I have several loquacious friends — that’s a fifty-dollar word which means they surely do talk a lot. But I love being in their company. They are smart, talk easily — and a handful speak absolute genuine “Southern” which endears them to me. I do not enjoy being around people who yack aimlessly or are negative. Good conversation is nourishing for the soul.
“We need to talk,” can have different meanings, often depending on who says it. A friend on Facebook may say it because conversation in print can be like a bucket of bolts. It may be weighty, even useful, but lacks the texture and tenor of the spoken word. Spoken in a negative sense, it could portend unwelcome news from your boss or worse, your spouse.
I had a deaf friend who could not speak; he could utter meaningful sounds. We enhanced our conversations with hand signals (neither of us knew American Sign Language). When all else failed, he would write the word. A big smile let me know when WE understood. I usually stopped at his gas station on my trips home from college.
I always looked forward to our conversations. Our friendship depended on our attention to each other, not words not spoken. I considered our visits “our time to talk.” Looking back, I am glad I never rushed our visits. We just needed time to “talk.”

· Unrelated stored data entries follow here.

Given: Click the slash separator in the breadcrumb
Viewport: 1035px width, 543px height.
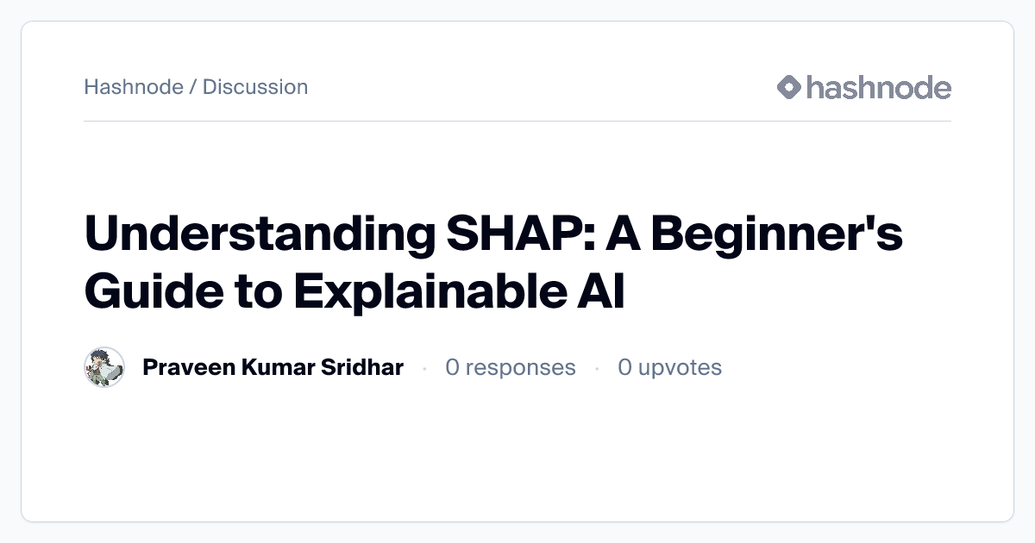Looking at the screenshot, I should (193, 87).
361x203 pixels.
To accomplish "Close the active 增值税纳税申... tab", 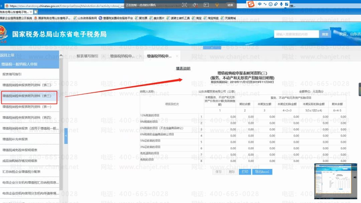I will pos(177,56).
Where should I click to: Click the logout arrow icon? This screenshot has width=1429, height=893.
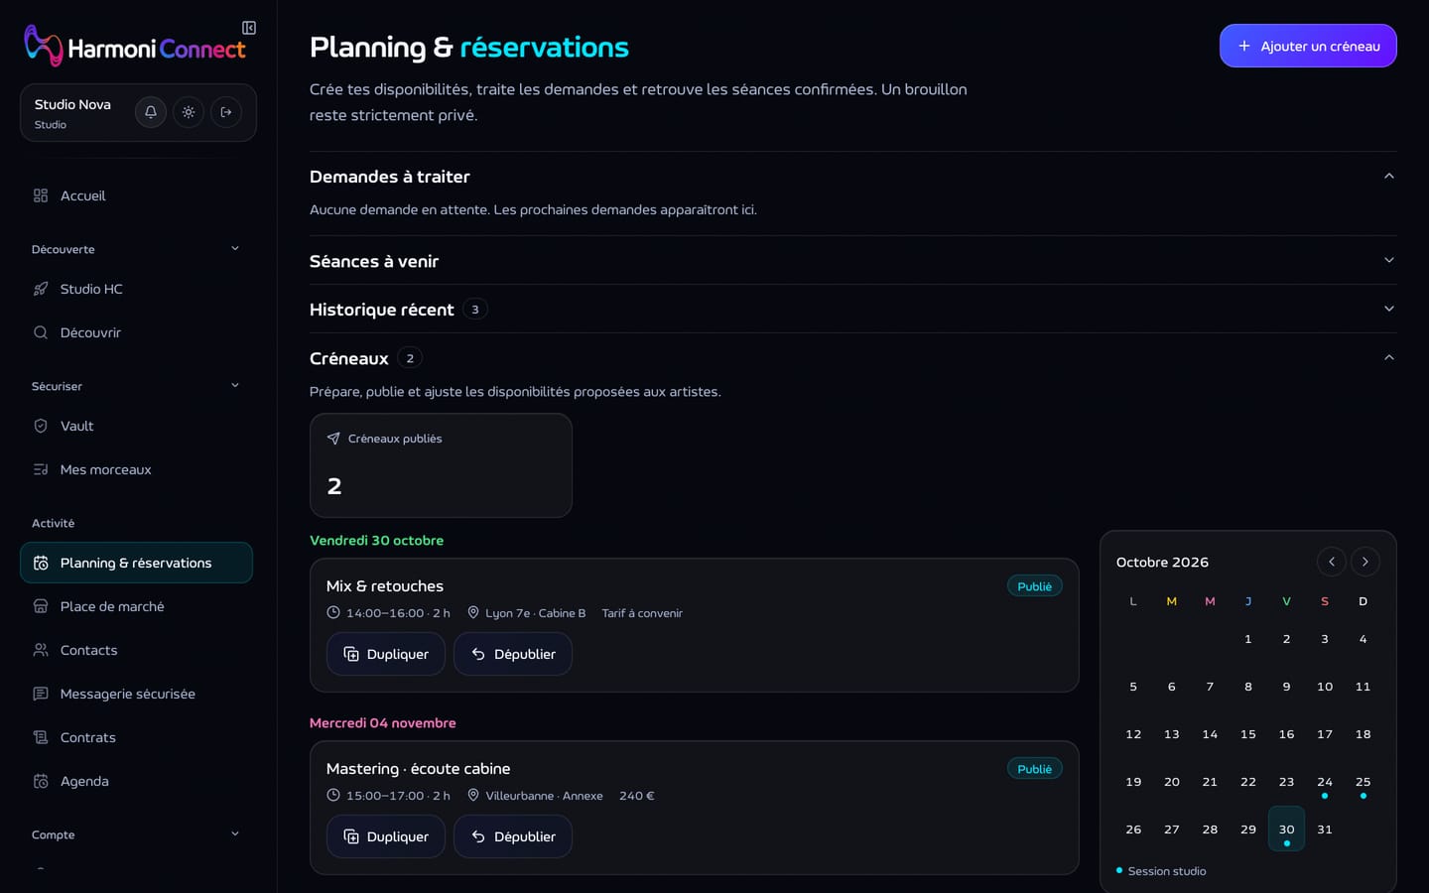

Many years ago, I learned the importance of our need to talk — to really talk. A medical article, circa 1981, reported that in times of crisis, some families fall apart. Yet, in other families in similar circumstances, the family members grow more closely knit. As it turns out, families that fell apart tended to silo, shut down, or cease talking altogether with each other.

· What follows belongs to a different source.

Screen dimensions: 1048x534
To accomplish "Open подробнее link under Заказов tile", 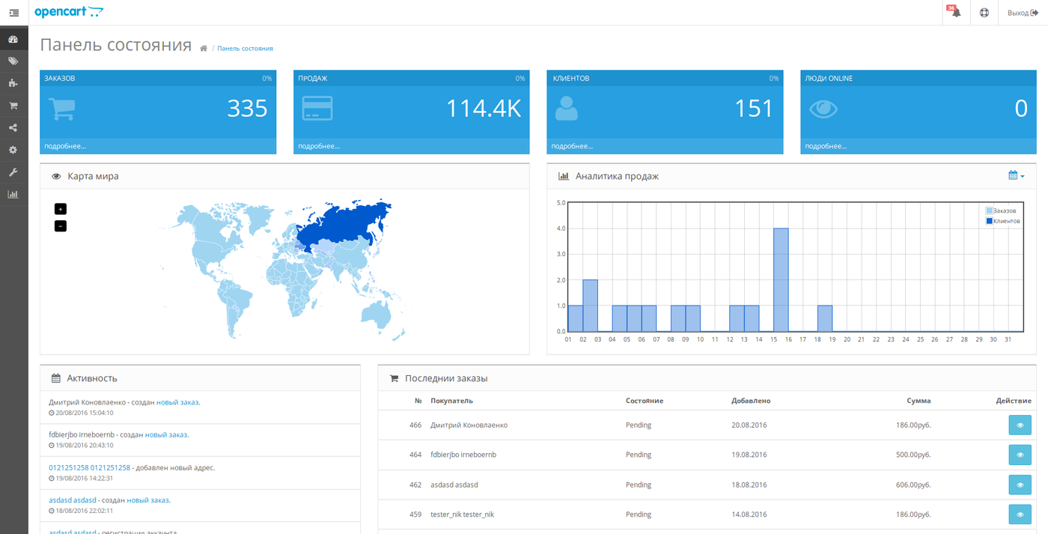I will click(x=65, y=146).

Families that grew closer, weathering the crisis successfully, tended to talk. They talked — freely — with each other. Talking is a therapeutic means of easing anxiety and tension. They spoke of hope, often when there appeared to be little hope. Talking helped them maintain their connections, including each other’s feelings. Talking provided clues to their needs, opening windows for clarity and succor.
Jesus talked in parables. Sometimes, his followers did not understand, so he talked to them in detail. One such event was their questions about the Sower. He listened to them, then spoke with them, offering clarity.